▸ YOUR TASK: Copy, word for word, the lines below from the one containing "The height and width of the screenshot is (631, 989)." up to and including the one containing "Screen dimensions: 638x528", with pictures left out.

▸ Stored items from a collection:
........

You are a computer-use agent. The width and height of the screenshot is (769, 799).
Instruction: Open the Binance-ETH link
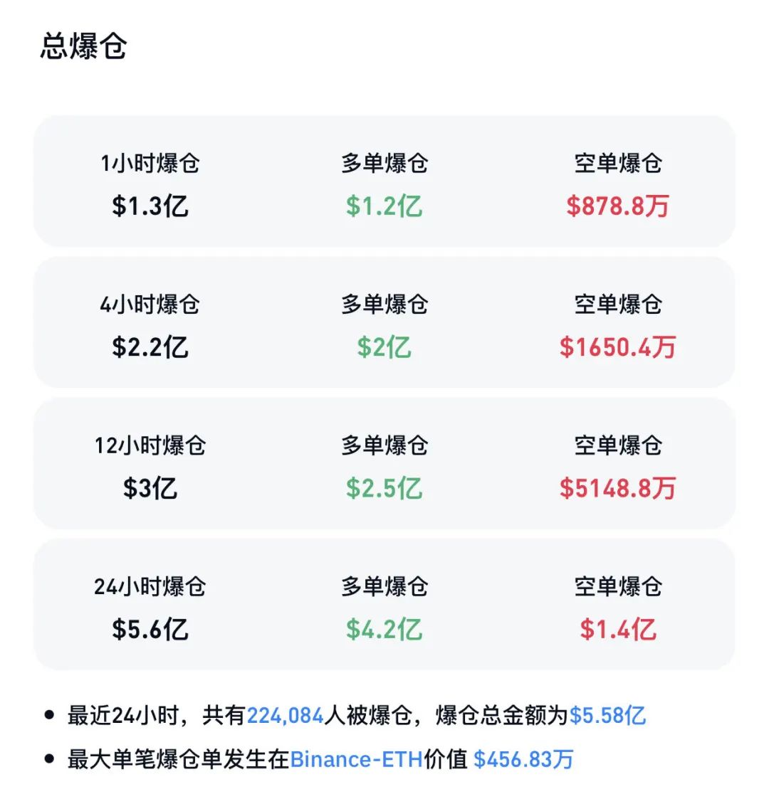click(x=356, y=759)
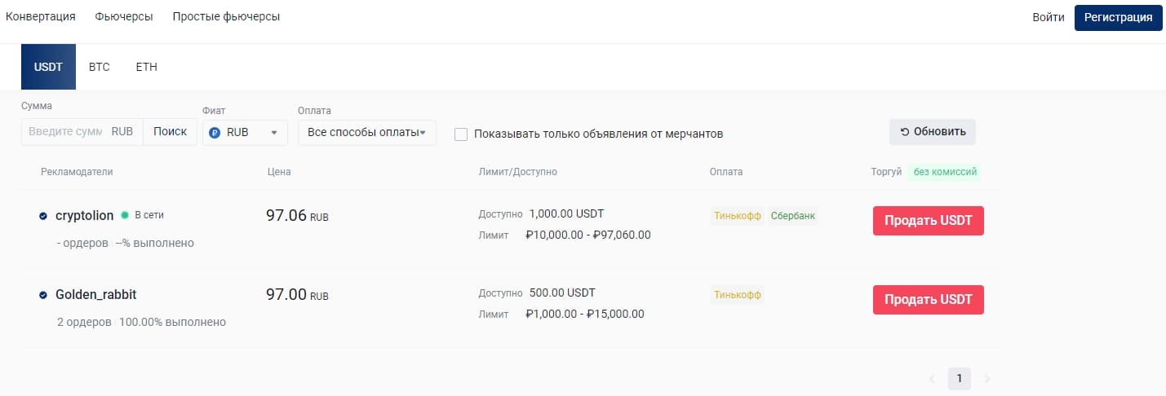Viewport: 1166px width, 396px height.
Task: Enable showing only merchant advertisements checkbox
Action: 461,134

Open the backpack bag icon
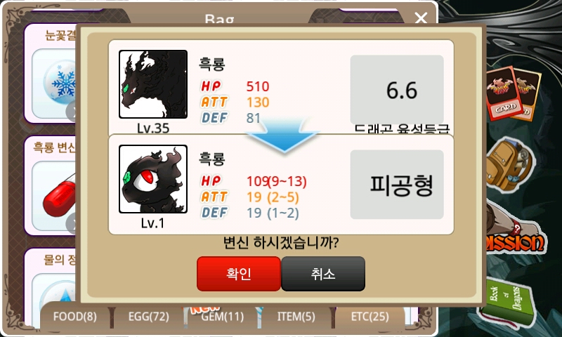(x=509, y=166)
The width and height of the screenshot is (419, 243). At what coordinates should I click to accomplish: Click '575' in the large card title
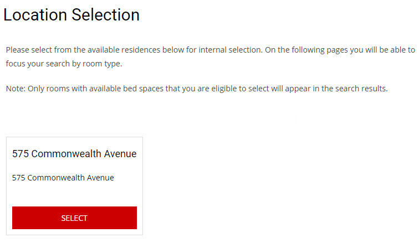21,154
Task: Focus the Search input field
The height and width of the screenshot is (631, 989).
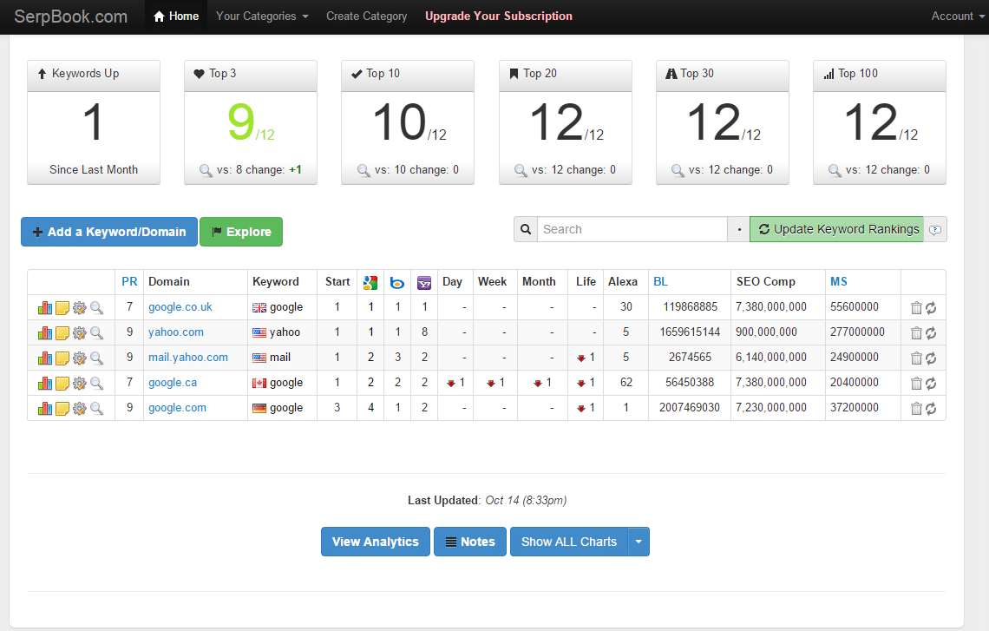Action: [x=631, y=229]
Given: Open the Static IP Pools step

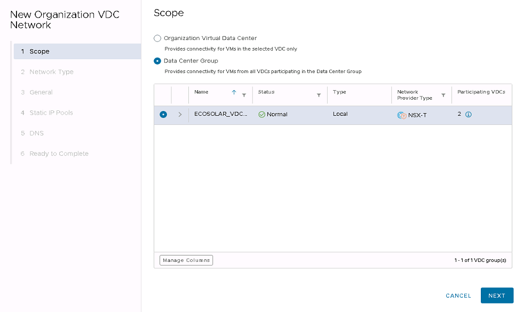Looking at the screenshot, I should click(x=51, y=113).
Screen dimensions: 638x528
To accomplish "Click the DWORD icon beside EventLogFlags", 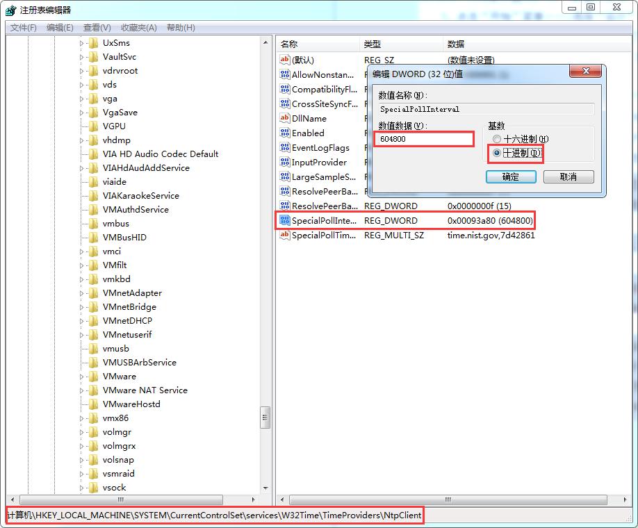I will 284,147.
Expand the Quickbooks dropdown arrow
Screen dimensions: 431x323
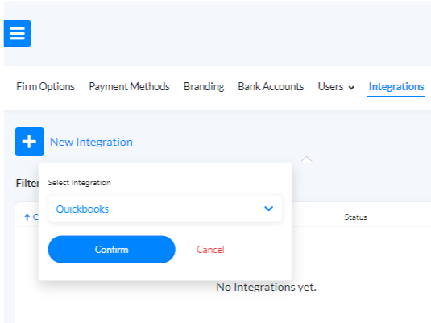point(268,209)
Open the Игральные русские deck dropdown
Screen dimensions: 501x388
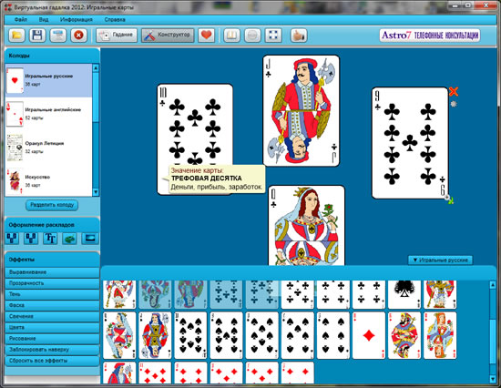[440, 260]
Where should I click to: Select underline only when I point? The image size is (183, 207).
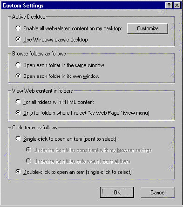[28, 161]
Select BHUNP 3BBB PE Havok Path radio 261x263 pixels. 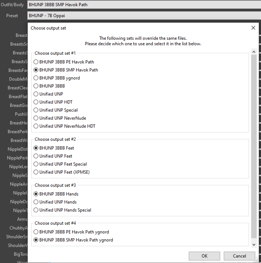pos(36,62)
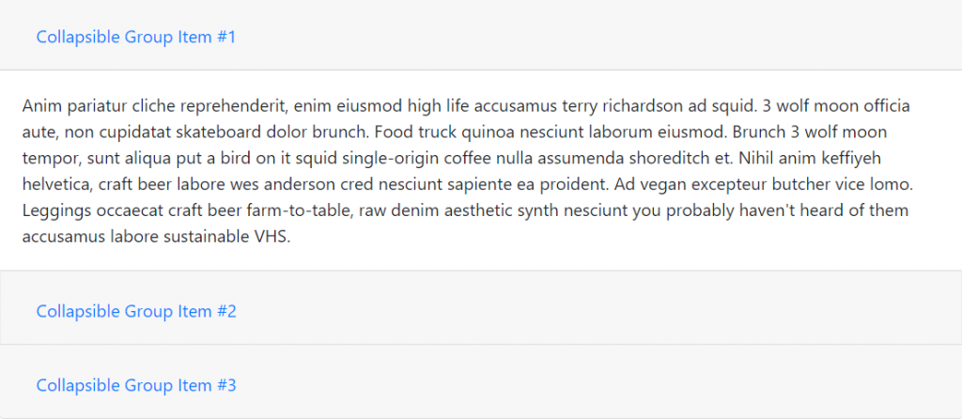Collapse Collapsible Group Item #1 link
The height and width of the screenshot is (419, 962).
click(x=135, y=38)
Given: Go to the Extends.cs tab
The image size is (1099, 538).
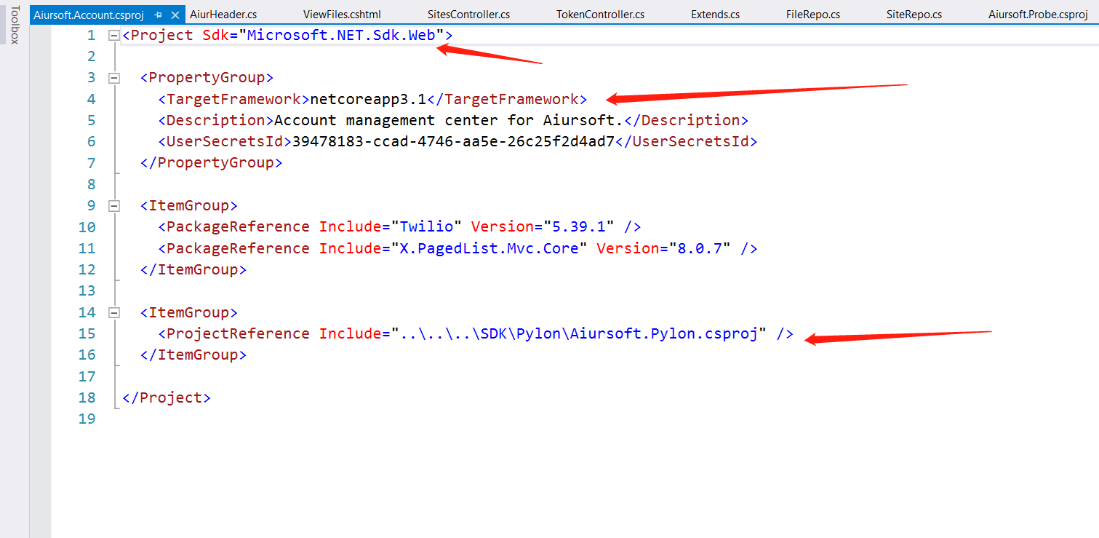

........

▸ RESPONSE BELOW:
The height and width of the screenshot is (631, 989).
Action: [x=631, y=229]
Given: Open the Static IP Pools step

Looking at the screenshot, I should click(x=51, y=113).
Screen dimensions: 638x528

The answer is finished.